Verifying that deduplication is working #

To verify this, make sure that the thanos-query Deployment has not passed the --deduplication flag. (Just comment it out, restart the Deployment, run this test, then uncomment it and restart the Deployment again.)

I used a query

up{job="node-exporter"}

and toggled the Use Deduplication checkbox in the Thanos Query UI.

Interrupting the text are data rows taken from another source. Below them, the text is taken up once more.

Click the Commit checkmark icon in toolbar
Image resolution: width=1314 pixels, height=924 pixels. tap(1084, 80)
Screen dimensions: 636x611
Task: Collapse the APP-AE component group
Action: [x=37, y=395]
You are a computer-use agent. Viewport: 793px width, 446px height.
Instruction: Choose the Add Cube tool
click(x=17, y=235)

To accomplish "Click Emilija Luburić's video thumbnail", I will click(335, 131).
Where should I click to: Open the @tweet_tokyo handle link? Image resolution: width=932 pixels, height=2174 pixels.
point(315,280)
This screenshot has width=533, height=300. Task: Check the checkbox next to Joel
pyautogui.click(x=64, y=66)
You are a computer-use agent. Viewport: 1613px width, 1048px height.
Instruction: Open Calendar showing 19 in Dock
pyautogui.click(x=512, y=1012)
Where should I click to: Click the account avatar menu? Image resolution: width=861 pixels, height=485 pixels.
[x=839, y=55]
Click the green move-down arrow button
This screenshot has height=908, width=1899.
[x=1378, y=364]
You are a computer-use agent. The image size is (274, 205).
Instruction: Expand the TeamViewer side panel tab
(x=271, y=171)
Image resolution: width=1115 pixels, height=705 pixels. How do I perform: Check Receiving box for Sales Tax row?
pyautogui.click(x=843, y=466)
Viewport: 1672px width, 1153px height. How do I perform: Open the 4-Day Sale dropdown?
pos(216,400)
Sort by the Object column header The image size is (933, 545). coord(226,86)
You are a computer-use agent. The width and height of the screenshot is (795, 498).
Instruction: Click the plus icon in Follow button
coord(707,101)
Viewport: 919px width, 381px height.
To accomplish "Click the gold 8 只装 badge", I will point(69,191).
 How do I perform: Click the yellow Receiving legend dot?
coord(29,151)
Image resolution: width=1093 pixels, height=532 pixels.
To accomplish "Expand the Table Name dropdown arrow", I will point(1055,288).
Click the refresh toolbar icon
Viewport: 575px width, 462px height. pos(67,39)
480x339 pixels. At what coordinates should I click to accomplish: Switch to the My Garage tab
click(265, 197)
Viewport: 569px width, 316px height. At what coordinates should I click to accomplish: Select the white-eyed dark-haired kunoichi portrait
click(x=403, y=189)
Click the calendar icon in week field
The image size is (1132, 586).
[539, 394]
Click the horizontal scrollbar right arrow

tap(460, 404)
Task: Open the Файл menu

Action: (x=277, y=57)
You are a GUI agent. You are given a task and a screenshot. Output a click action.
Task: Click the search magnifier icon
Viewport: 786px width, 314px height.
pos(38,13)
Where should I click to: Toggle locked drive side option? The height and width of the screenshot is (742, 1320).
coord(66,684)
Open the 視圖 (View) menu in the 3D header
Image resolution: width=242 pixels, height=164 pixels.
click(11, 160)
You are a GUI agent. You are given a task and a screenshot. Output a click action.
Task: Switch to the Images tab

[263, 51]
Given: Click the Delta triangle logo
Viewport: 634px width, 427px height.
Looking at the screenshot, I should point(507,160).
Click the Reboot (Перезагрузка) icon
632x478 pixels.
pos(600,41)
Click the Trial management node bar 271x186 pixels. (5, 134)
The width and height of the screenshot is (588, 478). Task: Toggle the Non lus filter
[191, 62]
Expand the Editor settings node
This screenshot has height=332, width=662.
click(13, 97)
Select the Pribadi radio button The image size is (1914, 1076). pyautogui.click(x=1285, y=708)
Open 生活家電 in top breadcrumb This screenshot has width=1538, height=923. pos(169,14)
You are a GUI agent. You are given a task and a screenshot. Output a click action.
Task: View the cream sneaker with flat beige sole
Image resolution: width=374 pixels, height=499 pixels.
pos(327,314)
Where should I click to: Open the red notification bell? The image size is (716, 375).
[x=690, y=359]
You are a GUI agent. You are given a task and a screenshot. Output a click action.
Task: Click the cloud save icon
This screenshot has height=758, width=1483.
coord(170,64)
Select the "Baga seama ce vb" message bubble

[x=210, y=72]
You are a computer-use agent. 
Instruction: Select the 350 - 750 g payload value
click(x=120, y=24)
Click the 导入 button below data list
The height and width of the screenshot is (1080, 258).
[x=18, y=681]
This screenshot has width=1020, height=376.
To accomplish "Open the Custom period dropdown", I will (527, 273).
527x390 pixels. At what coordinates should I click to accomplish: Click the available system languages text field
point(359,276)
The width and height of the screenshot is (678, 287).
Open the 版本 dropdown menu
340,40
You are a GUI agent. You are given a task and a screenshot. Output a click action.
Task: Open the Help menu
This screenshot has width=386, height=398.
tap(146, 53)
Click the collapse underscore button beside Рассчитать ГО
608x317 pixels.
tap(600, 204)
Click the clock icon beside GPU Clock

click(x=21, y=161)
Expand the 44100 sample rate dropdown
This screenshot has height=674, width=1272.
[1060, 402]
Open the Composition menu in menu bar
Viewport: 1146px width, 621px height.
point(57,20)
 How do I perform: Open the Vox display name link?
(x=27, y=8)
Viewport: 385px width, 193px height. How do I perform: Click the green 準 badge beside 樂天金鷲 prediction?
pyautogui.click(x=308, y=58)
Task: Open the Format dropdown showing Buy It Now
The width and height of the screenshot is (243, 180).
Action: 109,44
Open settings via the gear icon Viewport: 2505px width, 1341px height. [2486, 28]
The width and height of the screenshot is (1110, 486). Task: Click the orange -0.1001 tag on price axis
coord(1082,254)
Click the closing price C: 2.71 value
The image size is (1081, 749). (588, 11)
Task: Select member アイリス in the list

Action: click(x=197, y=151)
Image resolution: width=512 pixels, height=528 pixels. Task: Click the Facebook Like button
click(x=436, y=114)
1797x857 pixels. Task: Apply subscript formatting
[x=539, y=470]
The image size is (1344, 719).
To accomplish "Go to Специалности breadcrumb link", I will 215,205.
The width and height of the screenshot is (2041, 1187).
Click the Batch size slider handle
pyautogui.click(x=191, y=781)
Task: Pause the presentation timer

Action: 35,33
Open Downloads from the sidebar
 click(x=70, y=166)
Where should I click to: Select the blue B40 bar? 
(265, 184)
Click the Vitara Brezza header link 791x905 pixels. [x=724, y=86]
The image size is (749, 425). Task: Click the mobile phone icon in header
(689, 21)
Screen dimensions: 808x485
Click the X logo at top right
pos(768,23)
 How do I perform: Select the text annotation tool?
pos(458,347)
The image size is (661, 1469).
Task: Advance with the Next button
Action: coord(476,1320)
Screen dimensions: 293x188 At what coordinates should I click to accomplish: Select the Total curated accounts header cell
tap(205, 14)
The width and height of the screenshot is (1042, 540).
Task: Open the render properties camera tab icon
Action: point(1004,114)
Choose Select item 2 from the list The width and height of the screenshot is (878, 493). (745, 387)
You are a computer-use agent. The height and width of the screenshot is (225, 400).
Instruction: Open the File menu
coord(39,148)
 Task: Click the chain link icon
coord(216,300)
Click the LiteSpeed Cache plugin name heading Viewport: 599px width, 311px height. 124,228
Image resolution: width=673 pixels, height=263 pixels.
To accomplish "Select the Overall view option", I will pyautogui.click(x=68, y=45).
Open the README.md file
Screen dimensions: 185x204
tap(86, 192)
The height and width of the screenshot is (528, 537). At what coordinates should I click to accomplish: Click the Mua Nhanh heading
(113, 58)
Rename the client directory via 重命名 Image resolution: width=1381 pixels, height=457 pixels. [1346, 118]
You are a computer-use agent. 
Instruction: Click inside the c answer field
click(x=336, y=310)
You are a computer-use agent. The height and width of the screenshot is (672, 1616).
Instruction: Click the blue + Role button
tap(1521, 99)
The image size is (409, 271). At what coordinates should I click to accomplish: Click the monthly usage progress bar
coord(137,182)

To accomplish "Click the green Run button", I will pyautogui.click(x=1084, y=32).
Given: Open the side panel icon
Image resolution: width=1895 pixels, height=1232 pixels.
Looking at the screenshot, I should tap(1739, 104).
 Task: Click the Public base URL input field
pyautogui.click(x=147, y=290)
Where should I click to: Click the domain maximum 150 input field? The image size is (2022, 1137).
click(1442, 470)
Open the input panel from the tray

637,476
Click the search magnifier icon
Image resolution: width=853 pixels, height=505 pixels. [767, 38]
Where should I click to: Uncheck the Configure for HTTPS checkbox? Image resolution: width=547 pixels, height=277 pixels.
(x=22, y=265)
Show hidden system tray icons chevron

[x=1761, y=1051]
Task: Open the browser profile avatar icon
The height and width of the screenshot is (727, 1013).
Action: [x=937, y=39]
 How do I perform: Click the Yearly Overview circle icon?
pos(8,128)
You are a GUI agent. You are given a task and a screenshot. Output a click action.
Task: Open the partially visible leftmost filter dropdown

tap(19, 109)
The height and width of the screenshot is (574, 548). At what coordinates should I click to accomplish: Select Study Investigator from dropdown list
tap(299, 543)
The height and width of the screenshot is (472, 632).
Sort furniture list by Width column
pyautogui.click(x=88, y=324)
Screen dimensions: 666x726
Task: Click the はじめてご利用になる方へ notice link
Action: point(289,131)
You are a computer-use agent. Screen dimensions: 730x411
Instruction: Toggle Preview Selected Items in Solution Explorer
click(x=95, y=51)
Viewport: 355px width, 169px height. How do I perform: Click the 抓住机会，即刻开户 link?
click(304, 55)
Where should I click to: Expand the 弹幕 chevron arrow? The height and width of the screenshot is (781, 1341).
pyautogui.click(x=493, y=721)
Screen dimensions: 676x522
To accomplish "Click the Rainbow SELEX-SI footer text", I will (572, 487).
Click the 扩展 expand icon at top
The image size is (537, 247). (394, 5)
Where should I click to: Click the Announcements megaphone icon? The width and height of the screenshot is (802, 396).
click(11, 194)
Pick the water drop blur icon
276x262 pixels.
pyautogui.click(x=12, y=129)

When dedupe is enabled, I wee one line per node. When its disabled, I see two lines per node, which correlates to the two Prometheus instances I am running.

Adding more services #

  • You can add ServiceMonitor resources that point Prometheus to Service resources that can be scraped on a given port
  • https://prometheus.micahrl.me/service-discovery shows all the service monitors its aware of
  • https://prometheus.micahrl.me/targets will show any errors trying to connect to any of the scraper endpoints
  • After adding a new one, you need to wait a while, sometimes a few minutes, before Prometheus can see it on the Service Discovery page

Alerting #

Prometheus alerting with HA is a little hacky because Thanos doesn’t dedupe alerts.

TODO: Figure out Prometheus alerting.

Grafana #

You can see graphs at https://prometheus.micahrl.me/graph, but Prometheus documentation says

The expression browser is available at /graph on the Prometheus server, allowing you to enter any expression and see its result either in a table or graphed over time.

This is primarily useful for ad-hoc queries and debugging. For graphs, use Grafana or Console templates.

Grafana is easier to start with. Console templates let you define consoles in the hated Go template language and store them in source control.

Instead of making these yourself, often there are great ones in the Grafana Dashboards site.